Enter Hard Candy Shell, which Kevin founded with a partner in 2007 after working for eight years at the marketing firm Razorfish. “I got to work with information architects and designers there to create what the experience is all about for the user,” he explains. When Razorfish was acquired by Microsoft, Kevin decided he was ready to head out on his own. “I just felt there was an opportunity for this kind of work,” he says, “and you don’t need an enormous company to accomplish it – just someone who knows how to solve the interface problem and find solutions that are playful, human, sensible, and effective.”
Starting out with just two clients – the Tribune Company and The Wall Street Journal – Hard Candy Shell has grown steadily ever since, helping both fledgling and established companies develop a brand new idea, or advising them about what they are doing right or wrong with their products. “We take a strategic approach by conducting research and taking into account where trends are heading,” Kevin clarifies, “and we’ll say, ‘This is what your vision should be for the kind of digital product you should be making.’ For example, they recommended the kind of editorial that Newsweek should be covering online and helped Foursquare, the location-based social networking site, get established.

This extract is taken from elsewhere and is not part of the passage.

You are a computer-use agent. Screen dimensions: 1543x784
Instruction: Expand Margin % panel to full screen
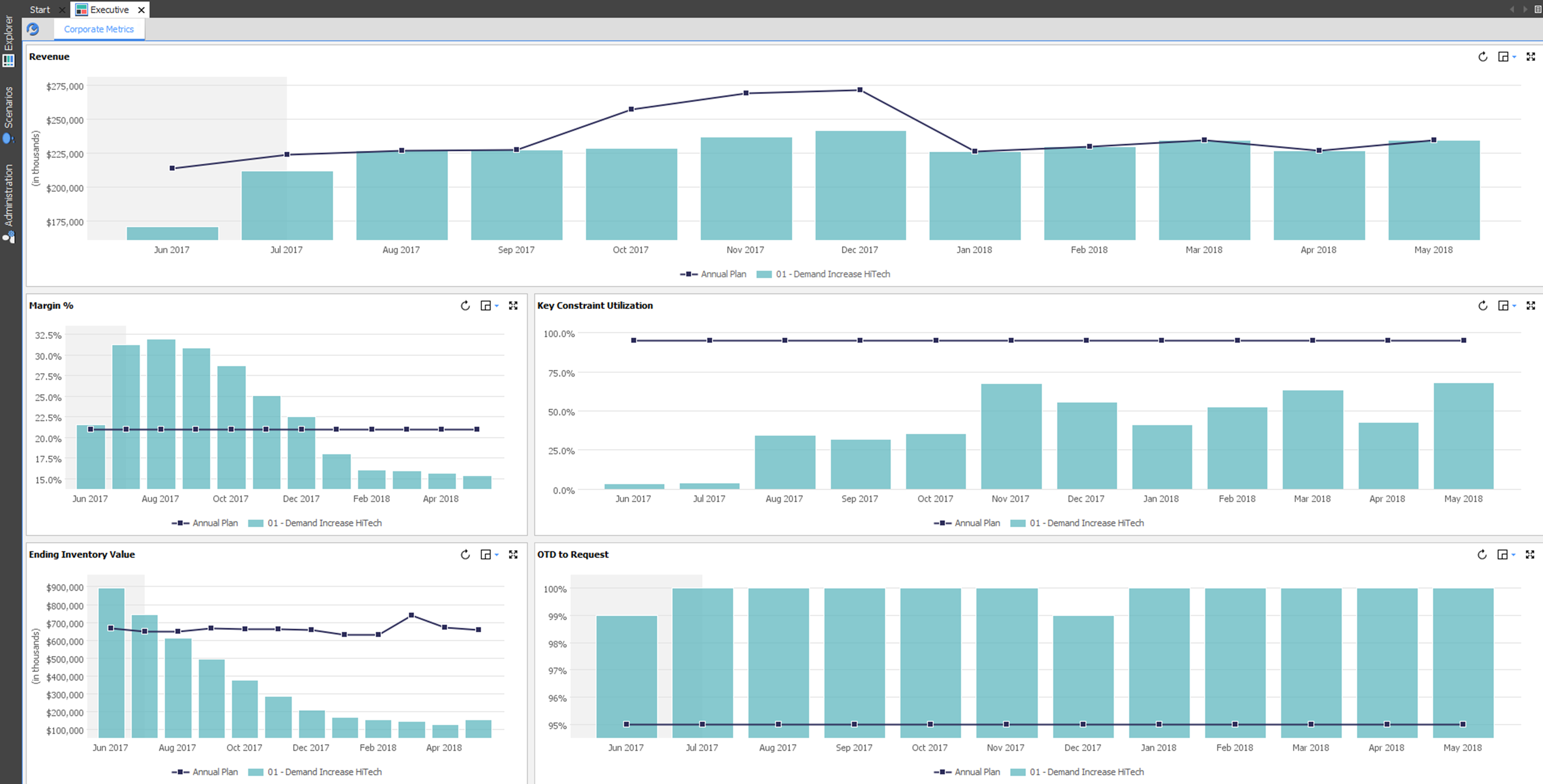click(x=513, y=306)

With plenty of ideas of his own in mind, Kevin would eventually like Hard Candy Shell to become a company that is “half our products and half other people’s products.” Last April, when they experimented with launching an in-house idea (cuteroulette.com), it was so successful that it crashed the server. “It was a good example of how we tackle things and work together,” he reflects. “We know a good process for how to solve a problem.”
In the meantime, Hard Candy Shell is flourishing, and with nine employees in its New York office, it may soon be time to find larger quarters. “It’s pretty good work for us in the industry,” Kevin affirms. “In a short time, we’ve made a nice name for ourselves.”